Research
Our group is concerned with the question of how the brain selects which information is stored as long-term memory. In every moment of our lives, we are exposed to new stimuli and have new experiences. Only a fraction of these experiences is consolidated as a stable long-term memory – and that’s a good thing. Unfiltered storage would lead to not only cognitive but also severe mental problems. We are therefore investigating which mechanisms the brain uses to select relevant information and only release this information for storage. Here, we fundamentally address two processes:
1. the so-called memory suppression, which constantly inhibits consolidation as a default state.
2. Memory gating, which initiates consolidation, for example, from a certain excitation threshold.
A particular focus lies on the question of whether positive and negative memories use similar mechanisms and how the external or physiological context (nutrition, reproduction, sleep, stress) influences information evaluation and storage. We combine questions about the involved neuronal networks (circuits), transmitter systems (serotonin, dopamine), as well as the physiology of synaptic plasticity and neuronal signaling cascades.
We investigate these questions using the model organism Drosophila melanogaster. To do this, we use the pronounced olfactory capabilities of these small insects in the laboratory and train positive and negative odor memories using classical conditioning. Basic neuronal processes such as transmitter systems (serotonin, dopamine) and neuronal signaling cascades (cAMP, PKA, CREB) are highly conserved in the Drosophila brain. Thanks to precise genetic manipulation tools in the brain, we can ask detailed questions about the connection between behavior and the physiology of memory consolidation.
Methods
Behavior assays/ classical conditioning: we use classic memory assays (t-maze) as well as automatic high-throughput apperatures combined with optogenetics (conditioning barrels). We also develop individual memory assays and use video tracking for fine behavior analysis (work in progress).

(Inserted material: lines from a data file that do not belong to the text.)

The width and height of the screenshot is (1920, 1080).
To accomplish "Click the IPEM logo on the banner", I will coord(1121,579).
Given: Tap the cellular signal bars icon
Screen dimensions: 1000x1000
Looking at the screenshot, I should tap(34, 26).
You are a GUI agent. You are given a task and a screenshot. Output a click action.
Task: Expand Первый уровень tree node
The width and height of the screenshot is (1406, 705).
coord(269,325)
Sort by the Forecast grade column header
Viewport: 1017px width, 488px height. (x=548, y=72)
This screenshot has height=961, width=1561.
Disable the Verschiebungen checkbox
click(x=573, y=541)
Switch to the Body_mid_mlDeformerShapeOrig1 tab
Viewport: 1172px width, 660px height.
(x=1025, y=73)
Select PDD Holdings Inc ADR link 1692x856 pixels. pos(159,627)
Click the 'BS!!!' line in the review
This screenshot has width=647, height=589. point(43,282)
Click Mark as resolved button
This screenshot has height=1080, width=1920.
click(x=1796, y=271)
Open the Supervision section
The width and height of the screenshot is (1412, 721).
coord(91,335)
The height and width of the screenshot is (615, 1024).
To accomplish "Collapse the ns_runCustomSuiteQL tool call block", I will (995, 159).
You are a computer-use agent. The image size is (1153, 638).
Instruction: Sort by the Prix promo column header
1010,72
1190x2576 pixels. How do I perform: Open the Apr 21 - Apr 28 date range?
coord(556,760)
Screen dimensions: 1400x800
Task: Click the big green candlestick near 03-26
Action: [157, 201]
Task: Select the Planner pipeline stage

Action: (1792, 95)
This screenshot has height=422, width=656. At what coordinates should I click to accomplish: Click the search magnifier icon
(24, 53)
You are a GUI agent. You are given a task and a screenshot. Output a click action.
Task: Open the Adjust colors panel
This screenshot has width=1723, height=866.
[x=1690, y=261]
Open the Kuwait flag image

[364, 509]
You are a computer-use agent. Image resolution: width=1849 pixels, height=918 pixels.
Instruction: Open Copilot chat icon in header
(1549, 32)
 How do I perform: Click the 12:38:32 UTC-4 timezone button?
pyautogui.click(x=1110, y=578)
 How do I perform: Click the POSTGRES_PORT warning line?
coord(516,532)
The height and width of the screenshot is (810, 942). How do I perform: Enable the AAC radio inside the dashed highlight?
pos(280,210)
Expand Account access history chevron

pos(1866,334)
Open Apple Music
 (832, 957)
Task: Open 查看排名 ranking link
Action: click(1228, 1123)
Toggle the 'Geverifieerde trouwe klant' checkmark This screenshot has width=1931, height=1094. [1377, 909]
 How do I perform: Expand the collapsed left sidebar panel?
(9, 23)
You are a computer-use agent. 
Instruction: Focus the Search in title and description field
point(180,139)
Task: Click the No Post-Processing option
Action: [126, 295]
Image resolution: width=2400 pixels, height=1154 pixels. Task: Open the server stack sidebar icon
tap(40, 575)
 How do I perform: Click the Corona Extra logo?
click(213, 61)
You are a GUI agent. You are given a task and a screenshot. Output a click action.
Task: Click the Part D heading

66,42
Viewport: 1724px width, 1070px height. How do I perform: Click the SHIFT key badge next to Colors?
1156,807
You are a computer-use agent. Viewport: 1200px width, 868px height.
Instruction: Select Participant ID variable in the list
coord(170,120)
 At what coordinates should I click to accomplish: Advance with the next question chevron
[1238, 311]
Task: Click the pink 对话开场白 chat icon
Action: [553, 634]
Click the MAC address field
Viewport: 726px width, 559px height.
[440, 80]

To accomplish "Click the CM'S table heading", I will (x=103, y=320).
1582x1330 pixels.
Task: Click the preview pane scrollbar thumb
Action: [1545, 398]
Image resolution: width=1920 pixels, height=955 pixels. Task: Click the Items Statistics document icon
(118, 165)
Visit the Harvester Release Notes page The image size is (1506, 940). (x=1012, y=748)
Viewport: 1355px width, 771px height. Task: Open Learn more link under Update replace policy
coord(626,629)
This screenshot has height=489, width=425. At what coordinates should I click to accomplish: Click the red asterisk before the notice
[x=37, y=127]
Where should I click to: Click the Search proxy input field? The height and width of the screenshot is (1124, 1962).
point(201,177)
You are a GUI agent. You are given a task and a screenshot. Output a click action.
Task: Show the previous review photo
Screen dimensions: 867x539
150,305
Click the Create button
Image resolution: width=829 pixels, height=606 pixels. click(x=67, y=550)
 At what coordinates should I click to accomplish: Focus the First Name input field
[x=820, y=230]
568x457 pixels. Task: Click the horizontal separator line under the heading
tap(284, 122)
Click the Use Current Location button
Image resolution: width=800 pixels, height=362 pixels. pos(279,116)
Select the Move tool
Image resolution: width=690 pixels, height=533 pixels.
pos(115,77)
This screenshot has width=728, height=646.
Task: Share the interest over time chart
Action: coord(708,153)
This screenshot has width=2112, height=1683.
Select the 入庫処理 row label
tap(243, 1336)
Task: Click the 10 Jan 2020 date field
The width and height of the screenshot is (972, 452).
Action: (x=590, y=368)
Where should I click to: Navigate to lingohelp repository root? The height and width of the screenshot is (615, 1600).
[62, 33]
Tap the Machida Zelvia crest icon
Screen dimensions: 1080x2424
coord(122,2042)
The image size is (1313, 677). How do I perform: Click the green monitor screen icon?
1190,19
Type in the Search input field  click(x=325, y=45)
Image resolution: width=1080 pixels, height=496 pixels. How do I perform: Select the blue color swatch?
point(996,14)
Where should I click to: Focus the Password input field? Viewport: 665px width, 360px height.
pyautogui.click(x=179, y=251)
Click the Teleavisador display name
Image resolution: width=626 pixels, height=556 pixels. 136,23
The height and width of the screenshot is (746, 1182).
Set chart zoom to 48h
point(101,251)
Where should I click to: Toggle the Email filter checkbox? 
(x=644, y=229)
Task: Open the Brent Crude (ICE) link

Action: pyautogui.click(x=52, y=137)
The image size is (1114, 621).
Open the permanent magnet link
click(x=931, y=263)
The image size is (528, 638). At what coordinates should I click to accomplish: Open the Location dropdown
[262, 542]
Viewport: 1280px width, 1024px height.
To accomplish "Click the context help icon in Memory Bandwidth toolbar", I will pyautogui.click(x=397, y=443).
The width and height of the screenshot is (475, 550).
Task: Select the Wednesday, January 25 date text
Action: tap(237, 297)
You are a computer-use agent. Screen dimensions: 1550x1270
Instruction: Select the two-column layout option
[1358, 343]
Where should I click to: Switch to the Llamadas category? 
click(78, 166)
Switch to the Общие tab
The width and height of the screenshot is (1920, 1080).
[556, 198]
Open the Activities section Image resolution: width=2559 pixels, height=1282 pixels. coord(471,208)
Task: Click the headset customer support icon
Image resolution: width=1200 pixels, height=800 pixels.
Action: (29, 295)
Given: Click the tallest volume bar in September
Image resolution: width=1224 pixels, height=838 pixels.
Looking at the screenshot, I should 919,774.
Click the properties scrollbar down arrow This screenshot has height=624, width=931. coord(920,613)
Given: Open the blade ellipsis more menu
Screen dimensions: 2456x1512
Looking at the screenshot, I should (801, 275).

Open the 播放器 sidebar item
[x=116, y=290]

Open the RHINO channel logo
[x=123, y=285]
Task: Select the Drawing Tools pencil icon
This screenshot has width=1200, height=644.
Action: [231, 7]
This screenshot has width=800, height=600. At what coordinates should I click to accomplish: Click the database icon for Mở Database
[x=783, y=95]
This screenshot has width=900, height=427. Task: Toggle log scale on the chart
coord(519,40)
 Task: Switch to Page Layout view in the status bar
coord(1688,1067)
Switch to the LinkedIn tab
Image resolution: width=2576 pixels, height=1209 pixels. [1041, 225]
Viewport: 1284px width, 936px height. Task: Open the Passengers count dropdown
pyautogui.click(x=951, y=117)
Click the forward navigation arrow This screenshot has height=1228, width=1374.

Diverse behavior paradigms: to understand memory formation in the context of different behavioral states, we use different behavioral assays to test feeding, sleep, reproduction and stress-related behaviors (e.g. Fly-Pad, Opto-Pad, Trikinetics)
2-Photon “in-vivo” imaging: 2-photon microscopy allows us to detect signals even deep in the living brain of Drosophila. Through well-established “in-vivo” preparations and synchronized behavioral apparatures, it is feasable to look into the brain of the fly as it learns and monitor physiological processes in different conditions. Calcium imaging (GCamP) is mainly used, we also monitor the activity of second-messengers (FRET probes for cAMP/PKA).
Immunohistology: Changes in the brain caused by learning-induced plasticity can lead to stable changes in the composition of presynaptic and postsynaptic proteins (transmitters and release complex, receptors) and signaling cascades. By specifically staining synaptic components, we can draw conclusions about cellular and subcellular plasticity adaptation in specific contexts.
Targeted neuro-genetic, thermo-genetic and opto-genetic manipulation of neuronal populations or individual neurons using a binary genetic targeting system in the brain of Drosophila melanogaster.